Write out, unchanged, the lines from the one containing "You are a computer-use agent. 1568x691" through the one containing "tap(72, 211)", both included.

● **RECORD EXTRACTS**
▼▼▼
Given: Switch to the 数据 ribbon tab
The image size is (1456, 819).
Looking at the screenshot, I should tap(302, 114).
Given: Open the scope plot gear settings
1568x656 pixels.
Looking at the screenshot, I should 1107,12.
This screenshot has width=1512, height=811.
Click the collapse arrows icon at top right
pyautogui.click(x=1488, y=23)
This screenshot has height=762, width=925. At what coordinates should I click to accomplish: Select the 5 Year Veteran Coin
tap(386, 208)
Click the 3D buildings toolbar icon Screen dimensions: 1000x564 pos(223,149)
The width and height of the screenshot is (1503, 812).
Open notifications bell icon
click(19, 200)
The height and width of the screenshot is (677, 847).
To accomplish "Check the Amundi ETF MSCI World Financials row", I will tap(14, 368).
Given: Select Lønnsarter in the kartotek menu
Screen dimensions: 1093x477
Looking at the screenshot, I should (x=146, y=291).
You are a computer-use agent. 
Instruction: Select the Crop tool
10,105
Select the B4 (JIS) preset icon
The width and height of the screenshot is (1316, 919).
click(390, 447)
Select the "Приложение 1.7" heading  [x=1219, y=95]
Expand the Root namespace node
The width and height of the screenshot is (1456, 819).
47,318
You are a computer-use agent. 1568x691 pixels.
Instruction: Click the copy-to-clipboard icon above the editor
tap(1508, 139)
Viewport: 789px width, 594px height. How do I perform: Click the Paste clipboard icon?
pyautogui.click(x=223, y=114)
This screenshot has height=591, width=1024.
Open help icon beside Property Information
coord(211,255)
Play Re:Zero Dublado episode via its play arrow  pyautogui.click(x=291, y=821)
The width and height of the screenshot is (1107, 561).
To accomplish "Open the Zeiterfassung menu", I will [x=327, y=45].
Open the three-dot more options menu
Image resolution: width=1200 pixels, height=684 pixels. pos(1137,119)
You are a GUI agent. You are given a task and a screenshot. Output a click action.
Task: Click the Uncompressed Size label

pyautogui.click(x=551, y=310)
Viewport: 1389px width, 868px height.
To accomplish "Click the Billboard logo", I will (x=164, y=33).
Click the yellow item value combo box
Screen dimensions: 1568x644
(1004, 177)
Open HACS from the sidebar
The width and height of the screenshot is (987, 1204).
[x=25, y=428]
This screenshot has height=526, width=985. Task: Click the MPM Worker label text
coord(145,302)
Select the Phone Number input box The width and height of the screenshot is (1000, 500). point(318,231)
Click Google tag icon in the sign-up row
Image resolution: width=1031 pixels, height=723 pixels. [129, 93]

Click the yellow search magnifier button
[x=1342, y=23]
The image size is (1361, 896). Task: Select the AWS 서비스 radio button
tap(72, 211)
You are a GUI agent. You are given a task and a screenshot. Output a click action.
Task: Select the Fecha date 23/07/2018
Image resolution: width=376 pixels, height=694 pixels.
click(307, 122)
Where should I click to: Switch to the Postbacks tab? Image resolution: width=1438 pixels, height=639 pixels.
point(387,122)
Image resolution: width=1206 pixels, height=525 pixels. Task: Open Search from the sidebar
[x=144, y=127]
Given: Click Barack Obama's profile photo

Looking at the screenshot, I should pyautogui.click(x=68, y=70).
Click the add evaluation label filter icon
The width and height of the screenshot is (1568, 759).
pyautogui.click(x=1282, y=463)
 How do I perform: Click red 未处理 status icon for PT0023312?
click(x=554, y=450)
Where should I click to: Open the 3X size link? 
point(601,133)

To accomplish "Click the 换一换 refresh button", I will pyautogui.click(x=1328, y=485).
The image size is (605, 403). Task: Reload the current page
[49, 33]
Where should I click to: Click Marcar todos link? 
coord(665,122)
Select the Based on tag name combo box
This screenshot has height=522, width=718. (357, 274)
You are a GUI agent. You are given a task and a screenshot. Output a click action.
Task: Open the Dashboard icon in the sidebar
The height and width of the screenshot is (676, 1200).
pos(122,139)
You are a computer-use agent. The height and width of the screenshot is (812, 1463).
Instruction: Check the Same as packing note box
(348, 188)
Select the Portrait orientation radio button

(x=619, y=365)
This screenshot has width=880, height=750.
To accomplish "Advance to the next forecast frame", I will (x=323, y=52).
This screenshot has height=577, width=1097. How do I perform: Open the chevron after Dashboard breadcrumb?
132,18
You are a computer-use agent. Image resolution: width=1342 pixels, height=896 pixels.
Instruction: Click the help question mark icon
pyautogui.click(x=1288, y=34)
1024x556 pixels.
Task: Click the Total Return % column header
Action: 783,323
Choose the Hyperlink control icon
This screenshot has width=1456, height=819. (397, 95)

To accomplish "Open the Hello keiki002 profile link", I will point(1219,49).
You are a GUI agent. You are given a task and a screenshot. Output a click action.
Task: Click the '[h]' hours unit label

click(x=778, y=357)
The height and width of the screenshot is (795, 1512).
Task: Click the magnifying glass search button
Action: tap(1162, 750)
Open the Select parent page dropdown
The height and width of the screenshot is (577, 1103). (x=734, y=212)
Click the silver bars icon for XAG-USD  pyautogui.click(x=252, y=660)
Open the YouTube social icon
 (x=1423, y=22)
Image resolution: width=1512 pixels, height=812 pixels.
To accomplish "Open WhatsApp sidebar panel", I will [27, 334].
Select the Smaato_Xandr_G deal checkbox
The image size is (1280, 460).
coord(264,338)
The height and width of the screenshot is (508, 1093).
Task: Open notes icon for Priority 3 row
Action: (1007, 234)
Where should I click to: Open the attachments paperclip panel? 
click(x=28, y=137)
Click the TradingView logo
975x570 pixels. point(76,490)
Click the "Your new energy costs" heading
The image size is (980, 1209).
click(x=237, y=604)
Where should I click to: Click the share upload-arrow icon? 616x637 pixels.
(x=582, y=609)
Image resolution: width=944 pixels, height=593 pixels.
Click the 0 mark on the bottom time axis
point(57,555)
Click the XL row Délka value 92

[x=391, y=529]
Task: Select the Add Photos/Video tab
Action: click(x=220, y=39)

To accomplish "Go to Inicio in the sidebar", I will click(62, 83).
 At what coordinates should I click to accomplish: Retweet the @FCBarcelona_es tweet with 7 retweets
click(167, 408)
▲▲▲
● **OUTPUT BELOW**
You are a computer-use agent. 1568x691 pixels.
Instruction: Click the copy-to-clipboard icon above the editor
tap(1508, 139)
Viewport: 789px width, 594px height. How do I perform: Click the Paste clipboard icon?
pyautogui.click(x=223, y=114)
This screenshot has height=591, width=1024.
Open help icon beside Property Information
coord(211,255)
Play Re:Zero Dublado episode via its play arrow  pyautogui.click(x=291, y=821)
The width and height of the screenshot is (1107, 561).
To accomplish "Open the Zeiterfassung menu", I will [x=327, y=45].
Open the three-dot more options menu
Image resolution: width=1200 pixels, height=684 pixels. pos(1137,119)
You are a GUI agent. You are given a task and a screenshot. Output a click action.
Task: Click the Uncompressed Size label

pyautogui.click(x=551, y=310)
Viewport: 1389px width, 868px height.
To accomplish "Click the Billboard logo", I will (x=164, y=33).
Click the yellow item value combo box
Screen dimensions: 1568x644
(1004, 177)
Open HACS from the sidebar
The width and height of the screenshot is (987, 1204).
[x=25, y=428]
This screenshot has height=526, width=985. Task: Click the MPM Worker label text
coord(145,302)
Select the Phone Number input box The width and height of the screenshot is (1000, 500). point(318,231)
Click Google tag icon in the sign-up row
Image resolution: width=1031 pixels, height=723 pixels. [129, 93]

Click the yellow search magnifier button
[x=1342, y=23]
The image size is (1361, 896). Task: Select the AWS 서비스 radio button
tap(72, 211)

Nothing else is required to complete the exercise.